**PROBLEM STATEMENT**:
Each line of the material below is to be written out exactly. Leave out any picture.

**SUPPLIED DATA**:
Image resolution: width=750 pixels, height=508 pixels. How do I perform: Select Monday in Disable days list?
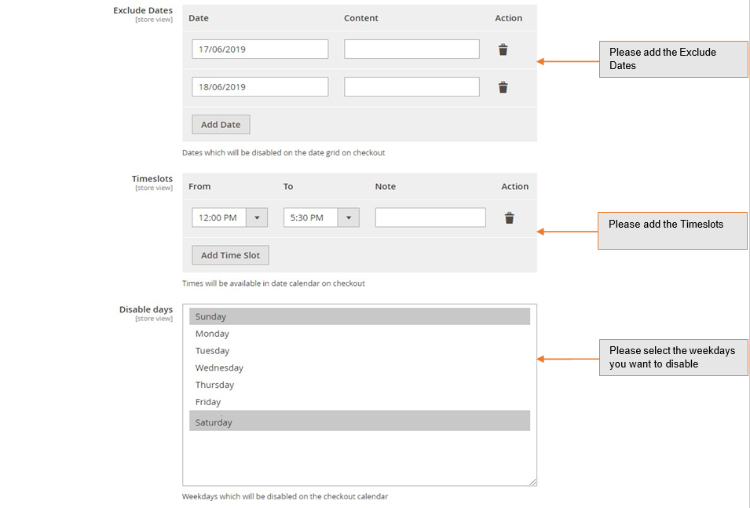[x=359, y=334]
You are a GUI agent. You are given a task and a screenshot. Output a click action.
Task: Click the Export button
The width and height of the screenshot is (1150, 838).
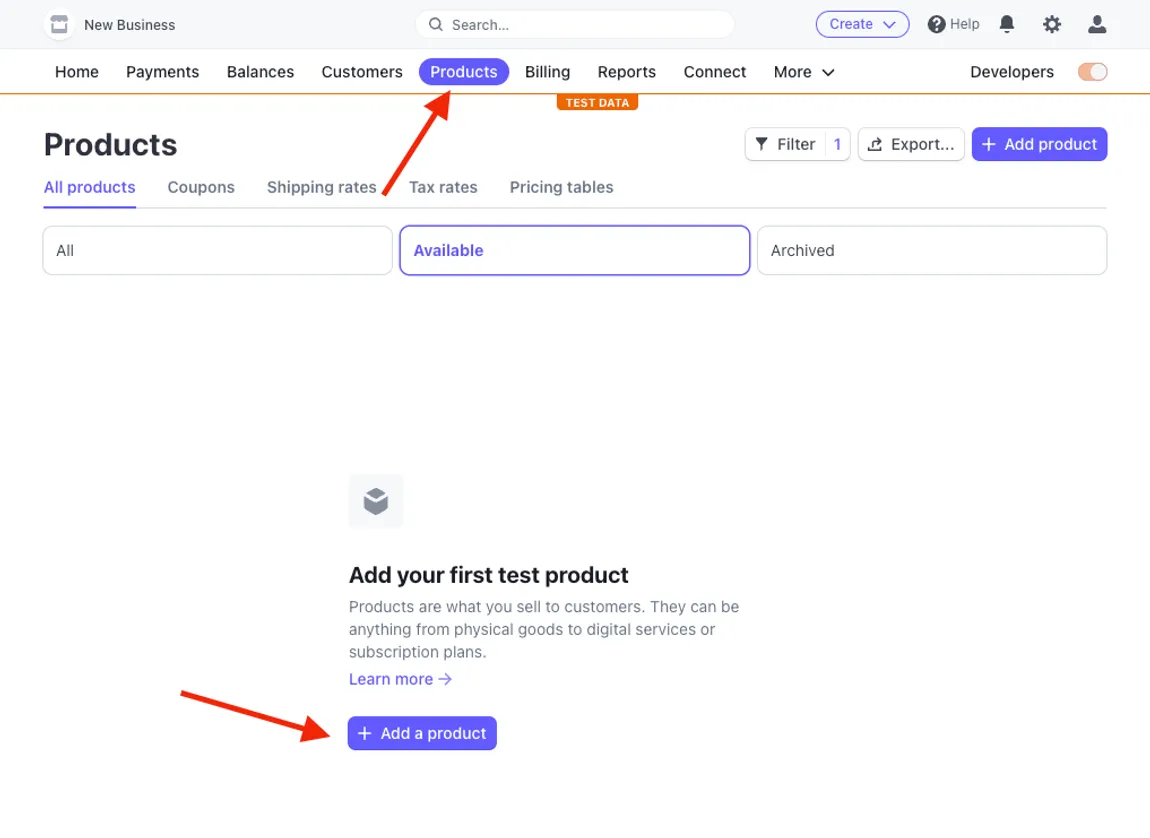pyautogui.click(x=911, y=144)
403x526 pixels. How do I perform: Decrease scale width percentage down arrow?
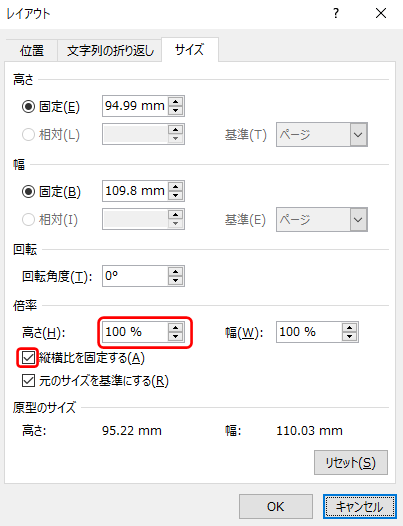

**TASK ANSWER**:
Image resolution: width=750 pixels, height=508 pixels. How do I perform: Select Monday in Disable days list?
[x=359, y=334]
You are a GUI agent. You are given a task and a screenshot. Output a click action.
Task: Click the Export button
The width and height of the screenshot is (1150, 838).
pyautogui.click(x=911, y=144)
403x526 pixels. How do I perform: Decrease scale width percentage down arrow?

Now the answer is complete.